Under the leadership of Louis Riel, Gabriel Dumont and Chief Big Bear, the Native and Metis people of Saskatchewan mount a fight against broken treaties and new incursions. The conflict is provoked and escalated by a government willing to win by any means from violent military action to starvation. With tragic irony the Rebellion provides the key political rationale for completing the greatest technological enterprise of the 19th century, the Railroad.
The railway and its military cargo are violently opposed by the Metis and Plains Cree in sub-plots including Wandering Spirit's fateful meeting with Indian Agent Thomas Quinn at Frog Lake; the legendary battles at Fish Creek, Duck Lake and Batoche against General Middleton and the Canadian Militia; and the relentless pursuit of Big Bear by Sam Steele and the NorthWest Mounted Police.

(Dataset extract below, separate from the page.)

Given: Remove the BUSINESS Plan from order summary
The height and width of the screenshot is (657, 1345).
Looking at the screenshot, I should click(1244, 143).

After the fall of Batoche Louis Riel surrenders, and John A. Macdonald’s decision to execute him condemns the Conservative Party to decades in the political wilderness.
Seven actors play 27 characters including Alexandre Lepine, Edward Blake, Isadore and Marie Dumont, Colonel Arthur Williams and Colonel Leif Crozier.
The play runs 75 minutes without an intermission.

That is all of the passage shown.